Studies that have been conducted show promise for GLP-1 medications as eating disorder treatment tools and suggest that the drugs have more favorable psychiatric side effects than other treatment options.
“However, rigorous clinical trials are needed to firmly establish efficacy, dosing, safety, and comparative effectiveness before considering GLP-1RAs a viable novel approach,” the authors of an article published in the Journal of Clinical and Translational Endocrinology wrote.
Using GLP-1s to treat eating disorders would require a cost-benefit analysis of the benefits of reducing symptoms with the risks of emphasizing weight loss as under a patient’s control, according to Bohon. For her, and other experts interviewed by BHB, more long-term evidence is needed to demonstrate that the medications are more beneficial than other tools currently in providers’ toolboxes.
Taking sides
While interested in further research, at least one industry leader has already established an idea of where she will stand on the issue of GLP-1s.
“I personally am unlikely to prescribe it as a treatment for an eating disorder, working with people who are on the medications,” Dr. Wendy Oliver-Pyatt, co-founder and CEO of Within Health and Galen Hope, told BHB.

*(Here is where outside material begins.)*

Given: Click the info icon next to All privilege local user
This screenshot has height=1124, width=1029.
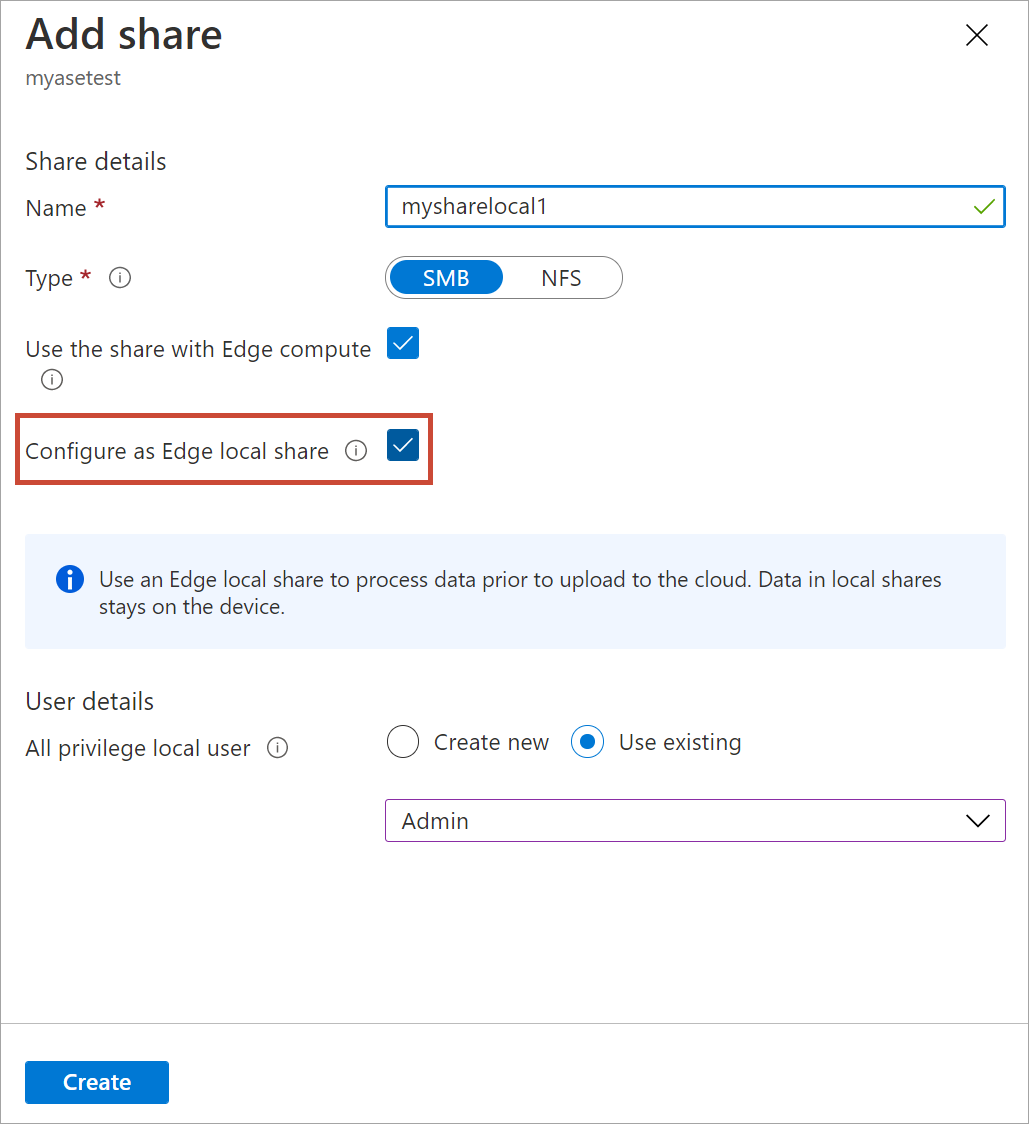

Galen Hope is an in-person eating disorder and mental health treatment provider with two locations in southeast Florida. Miami-based Within Health is a 100% virtual eating disorder treatment company offering group and individual therapy sessions that operates in 41 states, according to its site.
Among the reasons Oliver-Pyatt cites for her wariness of GLP-1s is an oversimplification of binge eating disorder. People can assume that those suffering from binge eating disorder are just eating too much, she said.
“Binge eating disorder patients, though, in reality, tend to be very, very restrictive,” Oliver-Pyatt said. “If we want to overly simplify it and say, ‘Okay, people with binge eating disorder binge less if they take a GLP-1,’ yes. But the problem is, you haven’t really treated the underlying problem. … I don’t think that GLP-1s solve the problem of a person with [binge eating disorder], because it really is a biopsychosocial condition, and you have to hit all domains.”
Oliver-Pyatt predicts GLP-1s could cause a rift in the eating disorder treatment industry: one side views the medications as a viable sole treatment for binge eating disorders, and the other is resistant to prescribing the drug as a front-line treatment.
Some providers’ desire to treat eating disorders with GLP-1s will stem from a desire to help people with an extremely difficult-to-treat condition, Oliver-Pyatt said.
“It’s a really hard condition to treat,” she said. “Our costs have gone up 7%, 8%, 9%. Our reimbursements have not gone up 7%, 8%, 9%. It’s really a tough thing to address psychiatrically, psychologically. Most people doing eating disorder treatment are just really good human beings, and we may or may not always agree.”
Divisions in the eating disorder treatment industry are nothing new, however.
“There actually already is a divide in the eating disorder space of providers who simultaneously treat eating disorders and also provide weight loss interventions,” Bohon said.
While GLP-1s could further divide an already fractured industry, providers told BHB they will continue to treat patients who are currently taking the drugs without judgment.
“I’m going to embrace every patient that I possibly can to try to help them, and I’m not going to shun them,” Oliver-Pyatt said. “I remember when we first started getting patients [taking GLP-1s] in the doors like, ‘Oh, what am I going to do?’ We are just struck with these predicaments and dilemmas at all times. But if you always put the patient first, and you use a biopsychosocial model with great diligence, then you’re going to sort through it.”